> [THE TASK]:
Would you write out the entries below word for word, omitting the pictures?

> [RECORDS FOR THE EXERCISE]:
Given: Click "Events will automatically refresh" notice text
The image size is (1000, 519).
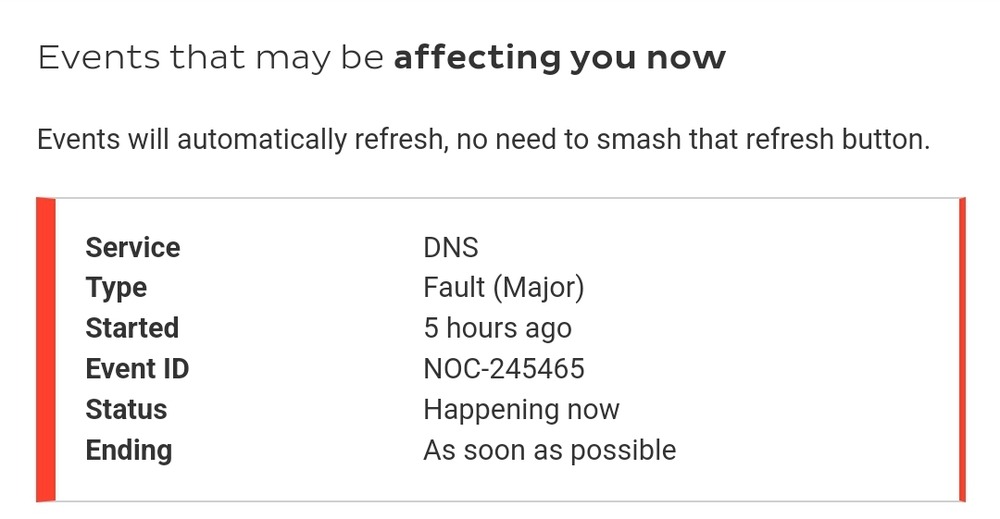Looking at the screenshot, I should 239,139.
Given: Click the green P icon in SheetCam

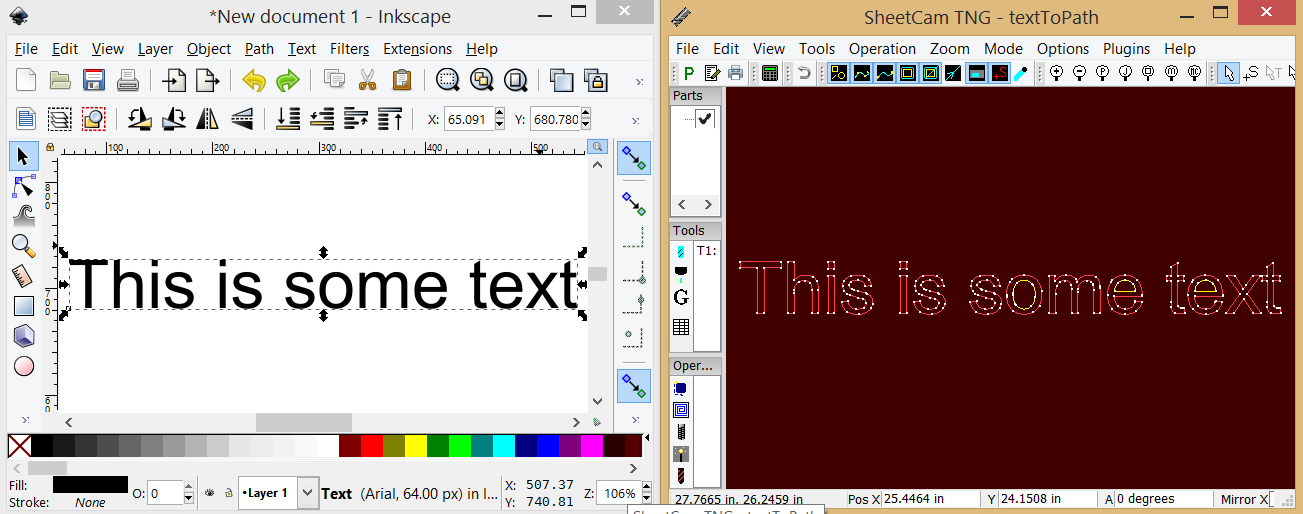Looking at the screenshot, I should click(688, 73).
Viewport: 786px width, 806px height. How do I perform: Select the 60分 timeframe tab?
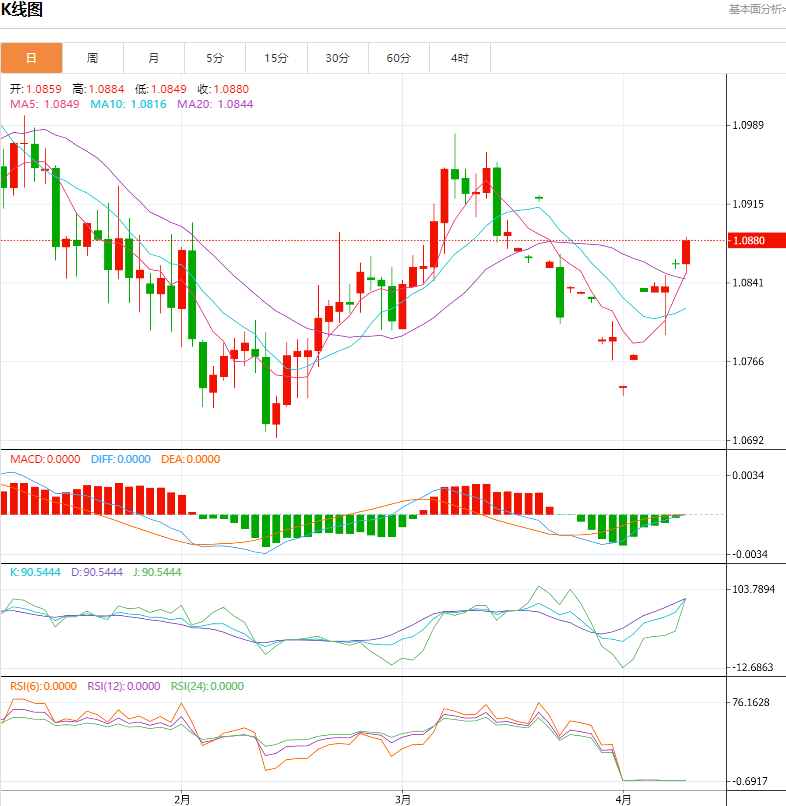[399, 58]
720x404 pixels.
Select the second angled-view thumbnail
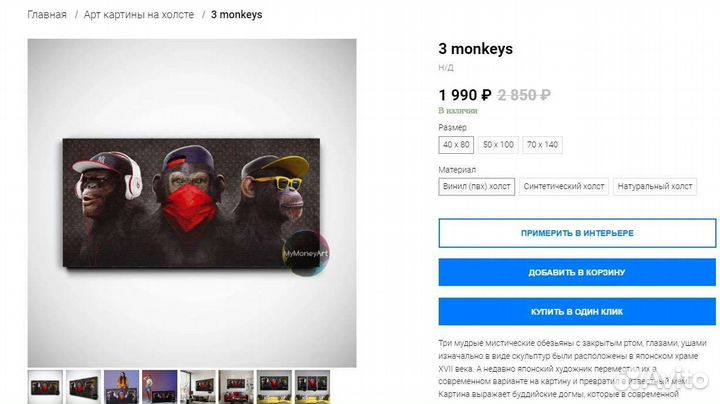(83, 387)
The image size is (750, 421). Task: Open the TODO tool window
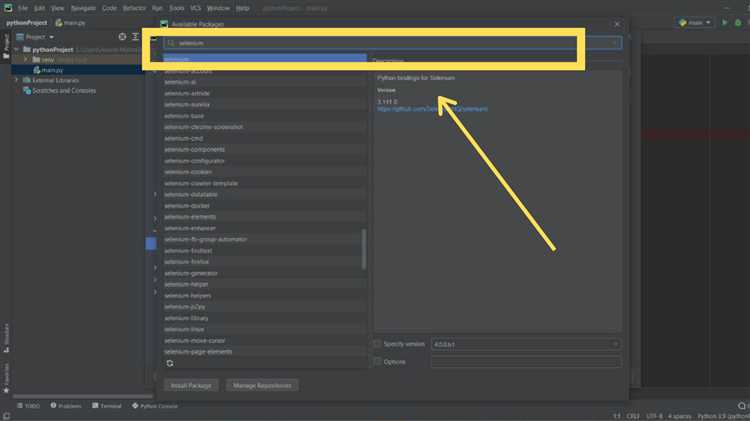29,406
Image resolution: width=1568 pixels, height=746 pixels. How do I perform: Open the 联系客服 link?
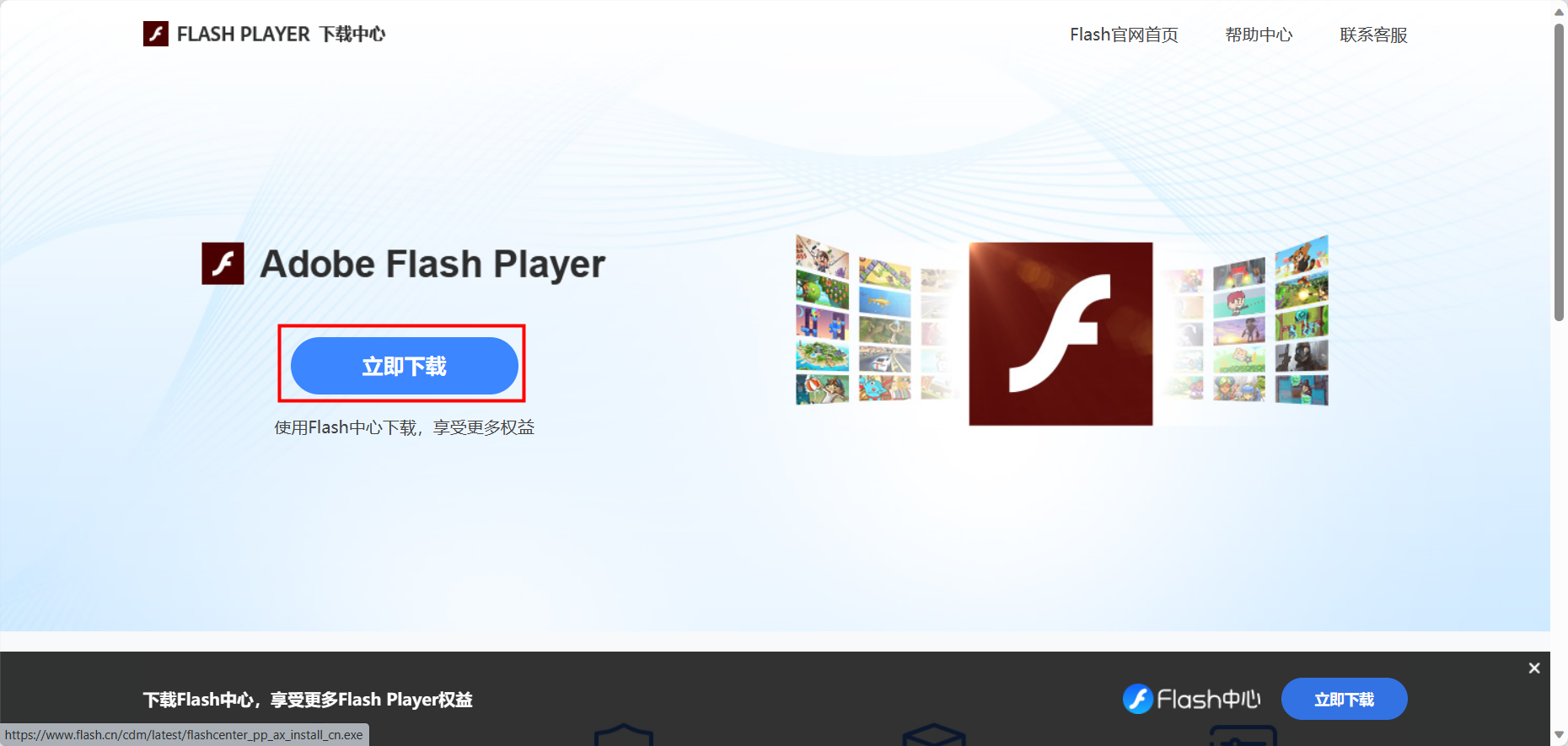[x=1373, y=35]
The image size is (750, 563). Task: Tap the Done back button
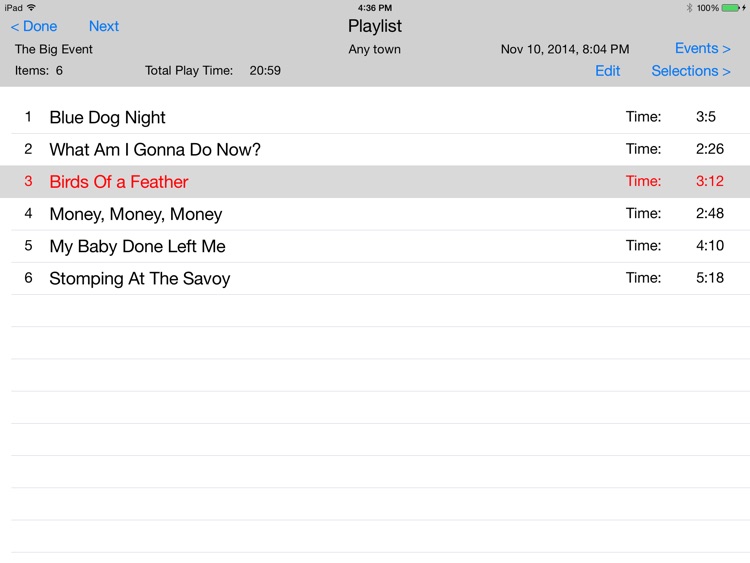pyautogui.click(x=33, y=26)
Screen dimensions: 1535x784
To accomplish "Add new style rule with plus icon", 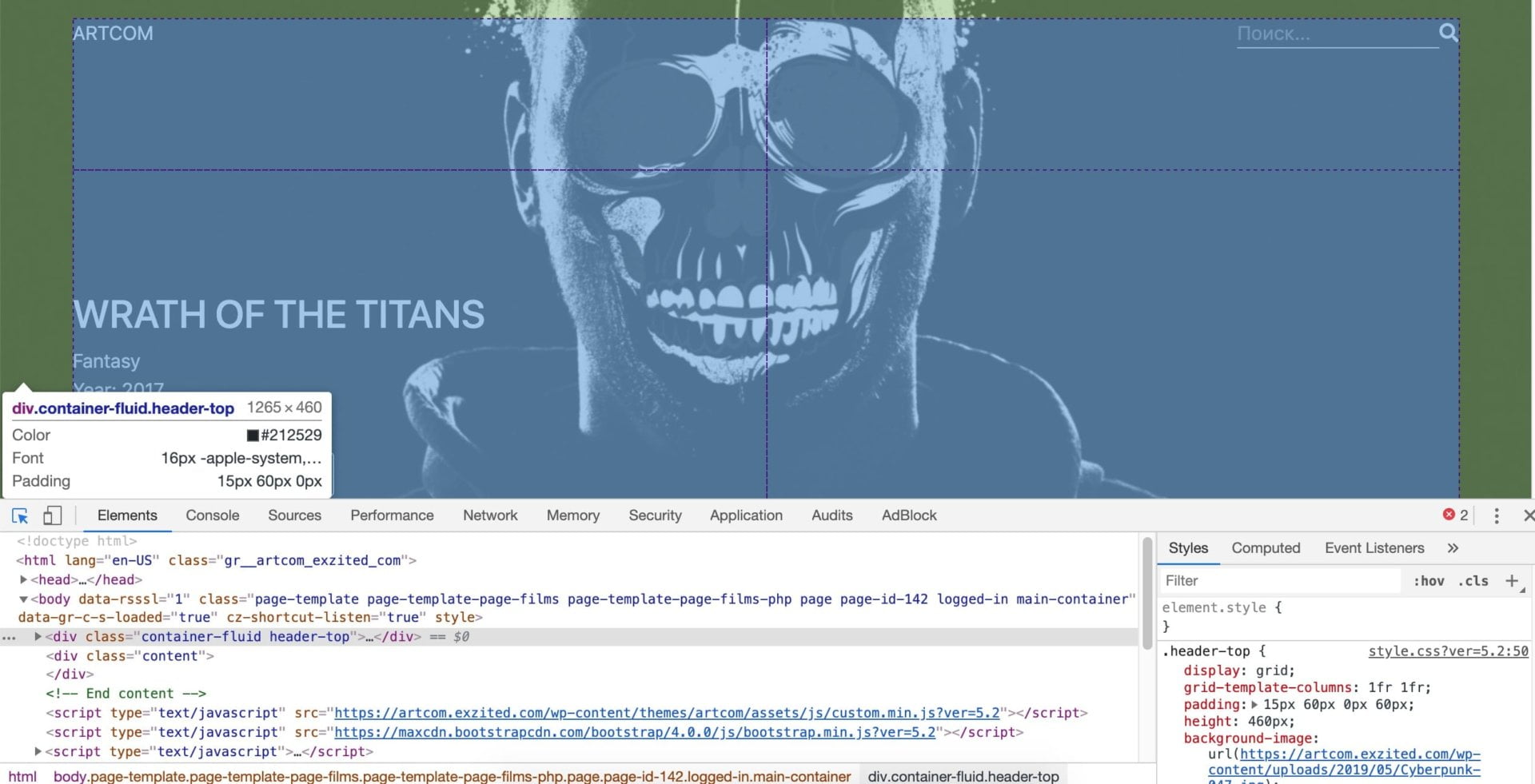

> [TASK OUTPUT]:
Given: Click "Events will automatically refresh" notice text
The image size is (1000, 519).
Looking at the screenshot, I should 239,139.
Given: Click the green P icon in SheetCam

Looking at the screenshot, I should click(688, 73).
Viewport: 786px width, 806px height. How do I perform: Select the 60分 timeframe tab?
[399, 58]
720x404 pixels.
Select the second angled-view thumbnail
(83, 387)
The image size is (750, 421). Task: Open the TODO tool window
29,406
Image resolution: width=1568 pixels, height=746 pixels. How do I perform: Open the 联系客服 link?
[x=1373, y=35]
The image size is (750, 563). Task: Tap the Done back button
pyautogui.click(x=33, y=26)
Screen dimensions: 1535x784
To accomplish "Add new style rule with plus icon", 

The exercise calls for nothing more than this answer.